*Exercise details:* Count the lines in the material below that contain the string "This", treating uppercase and lowercase as different. Reply with the number alone.

*Data for processing:*
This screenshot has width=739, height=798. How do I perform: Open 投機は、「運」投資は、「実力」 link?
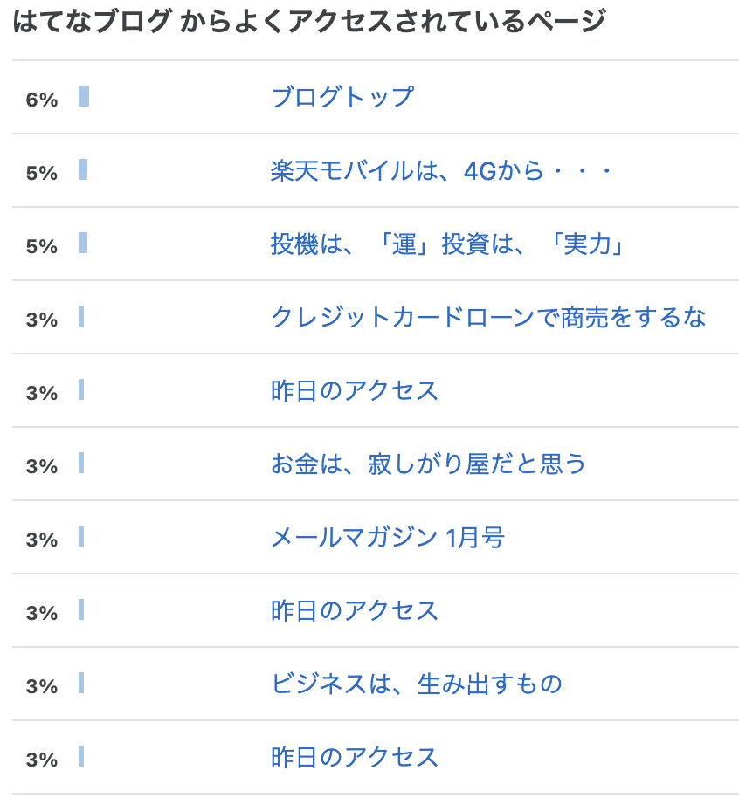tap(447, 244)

---

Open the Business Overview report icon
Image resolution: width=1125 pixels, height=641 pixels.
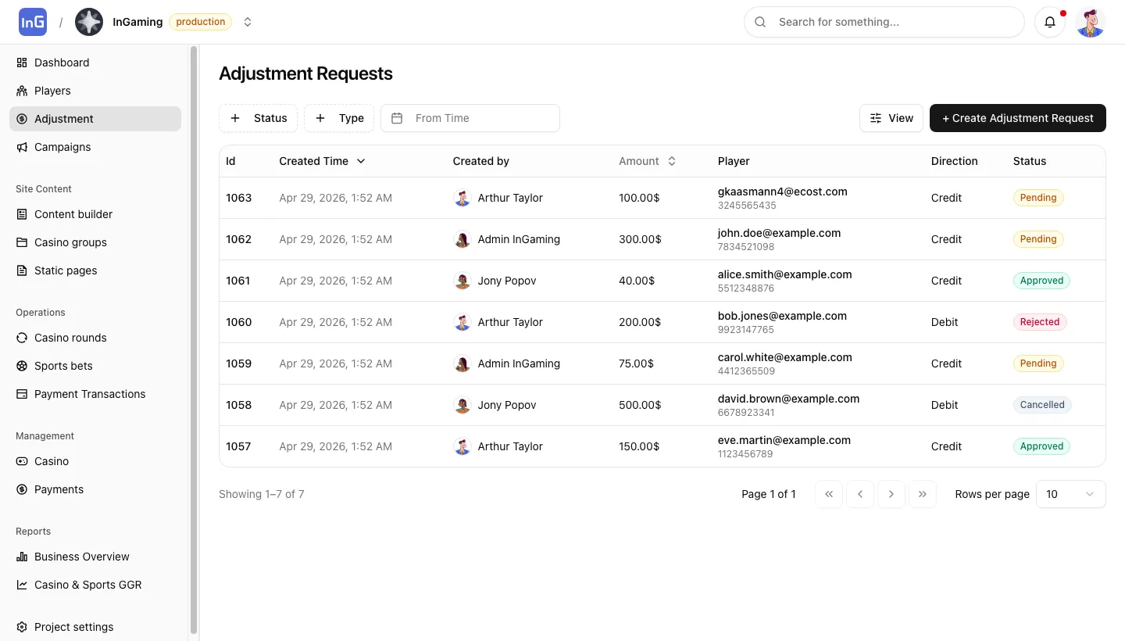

...

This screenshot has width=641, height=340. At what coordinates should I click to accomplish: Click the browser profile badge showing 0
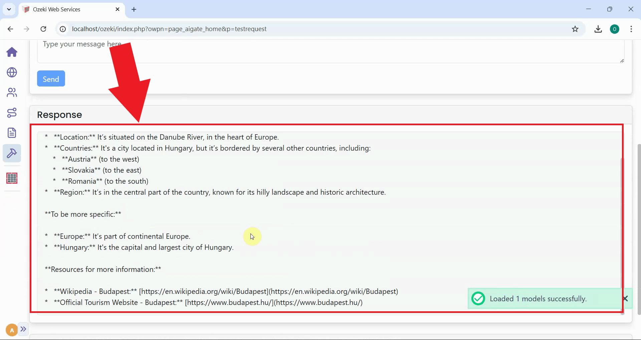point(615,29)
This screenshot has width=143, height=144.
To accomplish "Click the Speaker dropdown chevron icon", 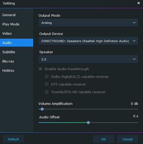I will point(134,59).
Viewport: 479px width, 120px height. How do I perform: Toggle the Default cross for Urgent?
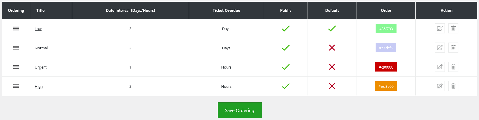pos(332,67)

*The response:* 3